It’s All Just A Question Of Time.

Zoe my God daughter at Vintage at Southbank
Terrace Drinks at Vintage

When Britain really did rule the waves, the high-point of her Britannia arrogance and verve was the 1851 exhibition.  A huge house of glass – a ‘crystal palace’ –  was constructed in Hyde Park.  Queen Victoria, her handsome consort Albert and their 9 children were resplendent in matching costumes: a visual hit of majesterial alchemy.  Exhibits from the Empire wowed crowds who had never left seen Dover’s white cliffs, as well as foreign guests and exhibitors who wanted to display the latest designs, inventions and innovations. 100 years later, to cheer ourselves up after WW2, Britain decided to hold another exhibition based on those same national pride principles, albeit now in a world where not only was the Empire and our certainty shrinking, those participating and attending had survived a war beyond all wars and still six years later wanted some fun and optimism after nearly a decade of post-war rationing.
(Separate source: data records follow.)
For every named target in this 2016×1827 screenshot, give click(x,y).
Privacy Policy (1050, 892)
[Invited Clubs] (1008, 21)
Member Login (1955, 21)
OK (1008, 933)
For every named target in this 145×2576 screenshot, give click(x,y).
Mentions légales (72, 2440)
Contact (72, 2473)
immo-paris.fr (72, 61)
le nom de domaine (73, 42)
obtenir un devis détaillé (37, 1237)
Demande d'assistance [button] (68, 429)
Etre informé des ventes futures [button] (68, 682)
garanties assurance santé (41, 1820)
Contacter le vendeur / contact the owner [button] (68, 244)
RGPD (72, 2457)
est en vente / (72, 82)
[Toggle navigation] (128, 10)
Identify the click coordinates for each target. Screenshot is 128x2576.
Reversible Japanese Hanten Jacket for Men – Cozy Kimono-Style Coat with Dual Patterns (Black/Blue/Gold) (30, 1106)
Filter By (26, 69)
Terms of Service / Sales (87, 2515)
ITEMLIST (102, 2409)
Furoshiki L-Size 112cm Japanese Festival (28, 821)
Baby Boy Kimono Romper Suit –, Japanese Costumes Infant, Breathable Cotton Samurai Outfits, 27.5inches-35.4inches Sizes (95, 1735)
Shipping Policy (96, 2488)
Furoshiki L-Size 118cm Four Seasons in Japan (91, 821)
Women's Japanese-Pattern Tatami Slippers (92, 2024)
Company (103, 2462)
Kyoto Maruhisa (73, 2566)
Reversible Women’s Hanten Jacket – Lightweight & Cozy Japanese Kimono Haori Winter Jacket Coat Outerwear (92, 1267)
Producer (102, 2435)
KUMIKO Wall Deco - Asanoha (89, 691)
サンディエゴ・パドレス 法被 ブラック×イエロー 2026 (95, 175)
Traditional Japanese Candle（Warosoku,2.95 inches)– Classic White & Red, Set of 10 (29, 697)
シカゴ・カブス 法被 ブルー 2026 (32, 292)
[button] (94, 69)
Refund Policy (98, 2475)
70s Styling - Vol Au vent anyone?

 

The 1951 Exhibition saw the building of The Southbank: a concrete modernist Ark of artistic endeavour cutting a sharp swathe across the recently bombed southern side of the Thames: from Royal Festival Hall, to National Theatre, art lived on here in its mid-century absolutism.  The glass house which had encased the original exhibition was bombed and destroyed in its South London suburban location; what people needed was a boost, a sense of hope, yet like all British institutions, one founded upon a memory, an old idea made good, a sense of the past, of continuity into new ideas.

Which leads me to vintage: when I started buying old clothes, they were that, old clothes, secondhand was the name used and they were: 60s cocktail dresses bought from charity shops, deco bags at jumble sales, Victoriana from Portobello, as a teenager my penchant for silk velvet grew unabated as I would forego supper to buy something which I believed enchanted.  I can’t quite remember when secondhand morphed into vintage: perhaps when the prices went up? Perhaps when others en masse showed how they too shared my love affair with the old, with the stories, the craftsmenship and the unique beauty these clothes hold in their seams and darts.

Last Friday, my mother, my god daughter Zoe, my old friend Sukie and my 3 month old baby all went to Vintage at Southbank.  An homage to all things nostalgic curated by the Hemingways of Red or Dead infamy, to celebrate 60 years since the 1951 with a party/shopathon/fete/festival celebration of Twentieth Century modes in music, art, design and fashion.  Transgenerational, we moved from Abigail’s Party installation, to retro Art School printing class.  But it was the shopping, oh my friends the shopping, where my girls of all ages swooped on pieces of beauty, while my baby snoozed on magnificently.  You see he was already wearing the best in vintage: for I had prized onto him that morning a wondrous 1950s playsuit, baby shower gift from the lovely Mica, offset with a red and black check pair of M&S Vans.  I am sure if he could speak he would say ‘Mummy vintage rocks’.  Somehow too vintage has become a noun and for that I applaud last weekend, as a celebration of the best in past memories reshaped into something tantalising and hopeful.

The next day we went to Kew Gardens: both for Jeremy and Dukey their Palm House debuts.  For a still-standing glass palace and a relic of Victorian splendour in a cozy corner of South West London, I can recommend no greater way to spend a sun-kissed day.